The New Market on Main

Yesterday was Easter Sunday, and David Chapin, my Main Street buddy, and I went first to see the cherry blossoms in Newark's Branch Brook Park.  He was astounded at the number of trees, any grove of which would have been cause for pride.  Everybody was out, it being Easter, and 89 degrees, and the Cherry Blossom Festival.  It didn't matter to any of us that the cherries's had passed the prime of bloom -- it was THE day to be in the park.
I proposed that we get some food and cook at my house.  In looking up the directions to Whole Foods, the new Whole Foods in Newark popped so we decided to go see it.  It is in the old Hahne's Department Store building, vacant for decades, but finding new life.  The Whole Foods is an anchor for the new mixed use neighborhood the planners are developing in that area.  We walked in and David was impressed by palatial size and cornucopia of food.  I'm more used to suburban Whole Foods -- it didn't seem that different from the store I usually go to in West Orange.  Except of course, place is everything, and looking out the massive windows onto Military park, being in the heart of downtown Newark in a place I visited as a child but lose to me for a long long time, was very special.

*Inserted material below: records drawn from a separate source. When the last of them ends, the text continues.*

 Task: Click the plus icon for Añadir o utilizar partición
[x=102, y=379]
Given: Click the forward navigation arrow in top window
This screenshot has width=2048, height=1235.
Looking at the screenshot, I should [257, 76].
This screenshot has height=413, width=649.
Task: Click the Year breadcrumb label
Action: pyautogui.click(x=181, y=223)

New Whole Foods Market on Broad Street in Newark
A market is a critical anchor institution for a new urban neighborhood.  It could be a little bodega, or palace of food, like Whole Foods.  It is essential to the life and good feeling to be able to walk to grab something for dinner, especially as a city densifies, and parking becomes impossible.  Its other virtues -- creating a crossroads of neighborhood -- should not be overlooked.
As David was getting some roasted red pepper hummus for our snack, I saw a guy wearing a tee shirt that said, "We out." -- Harriet Tubman.  I am doing a project called "400 years of inequality," which calls for an observance of 1619, when the first Africans arrived in Jamestown to be sold into bondage. What better tee shirt that than one?  I debated asking him if I could take his picture, but eventually worked up my courage.  I explained the project and the tee-shirt guy and his friend were immediately intrigued and starting sharing their projects -- including bike tours of the Central Ward.  They also explained that the tee shirt was one of many connecting current expressions to historic figures.  they pulled up the shirt for Rosa Parks, which says, "Nah."
Paul in his tee shirt.

Then they started to talk about their delight in the Whole Foods, and how it was creating a safe space for Newark intellectuals to encounter each other, and promote a conversation about the future of the city.  They credited Mayor Ras Baraka with this great step forward.  And it was so resonant with the experience in the community-supported general store in West River, Vermont.